All of the above is multiplied 1.3x-1.5x with accelerating ways to get upto speed with iterative indexing of knowledge with llms. I believe we are reliant on those early engineers whose software took a while to build (like a marathon), and not short-sprinted recyclable software we keep shipping on it. The difference is not a lot of people want to be in those shoes (responsibility/comp tradeoffs.

My view is fairly simple - demand for technology is always increasing at a rate which far outstrips supply of _good_ engineers (by a significant factor). The lure of a well paid career tempts many to the world of software engineering even if they're not very good at it.

Look at the construction industry. Many buildings on this planet were built hundreds, sometimes a thousand or more years ago. They still stand today as the quality of their build quality was excellent.

A house built today of cheap materials (i.e poor quality software engineers) as quickly as possible (i.e urgent business timelines) will fall apart in 30 years while older properties will continue to stand tall long after the "modern" house has crumbled.

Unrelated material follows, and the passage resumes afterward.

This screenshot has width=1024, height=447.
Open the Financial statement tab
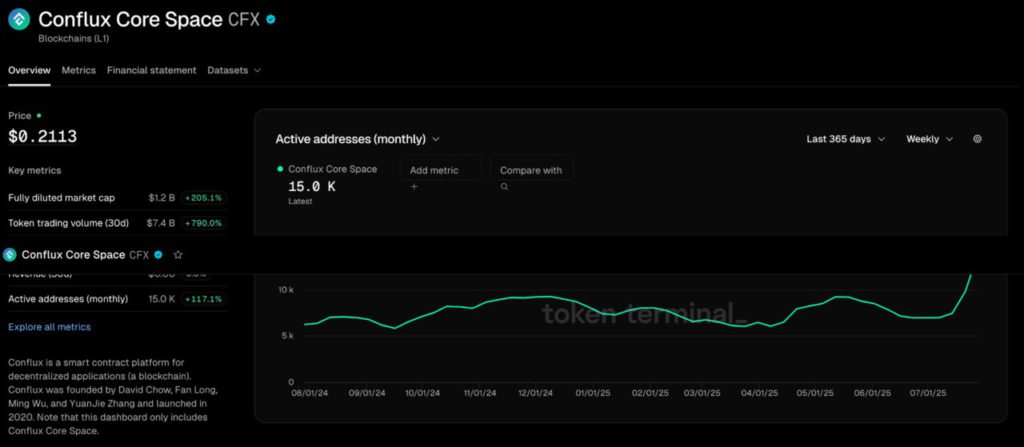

These days software is often about being first to market with quality (and cough security) being a distant second priority.

However occasionally software does emerge as high quality and becomes a foundation for further software. Take Linux, FreeBSD and curl as examples of this. Their quality control is very high priority and time has proven this to be beneficial - for every user.

Completely agree, software’s “materials” haven’t improved, only the scaffolding around them.

We’ve industrialized the process without industrializing the discipline. The result is mass-produced code built on shaky abstractions, fast to assemble, and faster to decay.

Linux and curl weren’t built on sprints or OKRs. They were built on ownership, long time horizons, and the idea that stability is innovation when everyone else is optimizing for speed.

This. I was waiting to find this post. In addition, there's the reality that it takes a reasonably long tenure to even know what quality looks like. And some engineers lack the skill to get there at all.